Le conseguenze economiche della pandemia hanno coinvolto meno gli anziani: il 90,7% nel lockdown ha continuato a percepire gli stessi redditi, di contro troviamo i millennial con il 44,5% e gli adulti al 45%. Tuttavia, con le drastiche misure di confinamento adottate per arginare il contagio da Covid-19, sono aumentati per gli anziani i costi sociali e molti sono stati costretti a rinunciare alle abitudini quotidiane, agli incontri con amici e familiari (74,6%), ad andare dal parrucchiere, barbiere, estetista (50,7%), a fare passeggiate in centro o nei parchi urbani (46,8%), a partecipare a riti e cerimonie religiose (41,3%), viaggiare (38,3%), fare gite fuori porta (27,9%), andare al cinema, teatro, concerti (26,7%).

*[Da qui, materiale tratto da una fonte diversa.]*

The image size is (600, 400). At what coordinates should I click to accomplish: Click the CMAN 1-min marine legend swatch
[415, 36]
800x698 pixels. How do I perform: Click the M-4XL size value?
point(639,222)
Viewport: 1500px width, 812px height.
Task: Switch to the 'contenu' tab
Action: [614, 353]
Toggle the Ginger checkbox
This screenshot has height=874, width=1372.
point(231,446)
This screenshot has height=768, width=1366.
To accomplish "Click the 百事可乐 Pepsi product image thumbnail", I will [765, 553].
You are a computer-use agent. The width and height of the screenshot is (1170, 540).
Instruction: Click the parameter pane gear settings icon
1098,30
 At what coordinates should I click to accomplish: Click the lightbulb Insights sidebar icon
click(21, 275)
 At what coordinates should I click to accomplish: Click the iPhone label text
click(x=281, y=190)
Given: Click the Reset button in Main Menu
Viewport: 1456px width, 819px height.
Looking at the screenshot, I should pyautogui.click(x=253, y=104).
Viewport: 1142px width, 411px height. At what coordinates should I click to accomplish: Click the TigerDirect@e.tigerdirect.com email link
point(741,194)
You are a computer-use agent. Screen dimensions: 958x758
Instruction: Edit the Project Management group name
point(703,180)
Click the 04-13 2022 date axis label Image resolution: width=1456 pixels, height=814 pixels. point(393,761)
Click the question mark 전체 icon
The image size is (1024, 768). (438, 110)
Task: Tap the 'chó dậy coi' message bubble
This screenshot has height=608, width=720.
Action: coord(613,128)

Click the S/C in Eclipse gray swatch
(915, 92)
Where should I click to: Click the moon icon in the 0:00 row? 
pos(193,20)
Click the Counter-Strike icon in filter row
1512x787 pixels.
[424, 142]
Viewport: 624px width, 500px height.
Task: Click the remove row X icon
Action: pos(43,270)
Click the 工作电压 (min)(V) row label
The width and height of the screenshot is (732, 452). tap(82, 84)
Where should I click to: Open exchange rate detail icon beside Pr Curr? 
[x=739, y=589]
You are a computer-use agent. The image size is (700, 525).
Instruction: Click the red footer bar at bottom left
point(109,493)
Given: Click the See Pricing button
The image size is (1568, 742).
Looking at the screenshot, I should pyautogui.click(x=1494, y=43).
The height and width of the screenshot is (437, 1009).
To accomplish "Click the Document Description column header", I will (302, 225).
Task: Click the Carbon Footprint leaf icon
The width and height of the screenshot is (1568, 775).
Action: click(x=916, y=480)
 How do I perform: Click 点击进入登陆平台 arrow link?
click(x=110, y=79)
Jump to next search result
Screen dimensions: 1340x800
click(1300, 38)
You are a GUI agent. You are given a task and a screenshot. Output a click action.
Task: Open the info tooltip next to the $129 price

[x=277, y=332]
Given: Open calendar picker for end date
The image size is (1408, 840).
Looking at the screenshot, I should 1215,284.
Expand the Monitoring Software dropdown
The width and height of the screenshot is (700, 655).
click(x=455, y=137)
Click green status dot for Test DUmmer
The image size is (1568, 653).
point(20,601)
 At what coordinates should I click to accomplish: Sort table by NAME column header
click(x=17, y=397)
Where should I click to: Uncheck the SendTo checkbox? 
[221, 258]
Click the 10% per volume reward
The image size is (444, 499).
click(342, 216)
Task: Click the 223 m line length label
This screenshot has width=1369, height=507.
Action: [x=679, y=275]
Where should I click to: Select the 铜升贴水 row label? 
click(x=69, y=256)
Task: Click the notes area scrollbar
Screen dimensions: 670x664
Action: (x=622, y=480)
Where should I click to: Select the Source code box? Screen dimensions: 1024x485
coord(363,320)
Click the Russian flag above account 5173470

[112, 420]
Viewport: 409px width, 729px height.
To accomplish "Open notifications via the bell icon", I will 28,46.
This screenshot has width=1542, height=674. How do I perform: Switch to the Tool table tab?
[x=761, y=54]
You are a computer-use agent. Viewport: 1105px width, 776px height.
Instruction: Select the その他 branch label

Il caso delle Residenze sanitarie per anziani

Da una indagine ISS (dati al 5 maggio 2020) sul settore e a cui ha risposto il 40% dell’universo di riferimento, si sono verificati 9.154 decessi, di cui il 41,2% con ospiti risultati positivi a Covid-19 o affetti da sintomi influenzali ad esso presumibilmente ascrivibili. Una tragedia annunciata visto che ben il 66,9% degli intervistati dice che era noto che molte strutture non garantivano agli ospiti adeguati standard di sicurezza e qualità della vita. 

Il virus non ha colpito solo gli anziani

Ma il Covid-19 non ha colpito solo gli anziani e i dati che emergono a livello geografico lo dimostrano. Infatti, nelle province con i più alti tassi di contagio l’incidenza degli anziani è contenuta, come accade a Cremona (1° per tasso di contagio, ma al 45° posto della graduatoria per anzianità) e Piacenza (rispettivamente al 2° e al 36° posto). Al contempo, la provincia di Savona (1° per anzianità) si colloca al 30° posto nella graduatoria per contagio, così come Biella (2° nella graduatoria per anzianità e 28° in quella per contagio). Il Rapporto, quindi, sembra smentire la relazione tra l’alta presenza di anziani e l’alta incidenza dei contagi.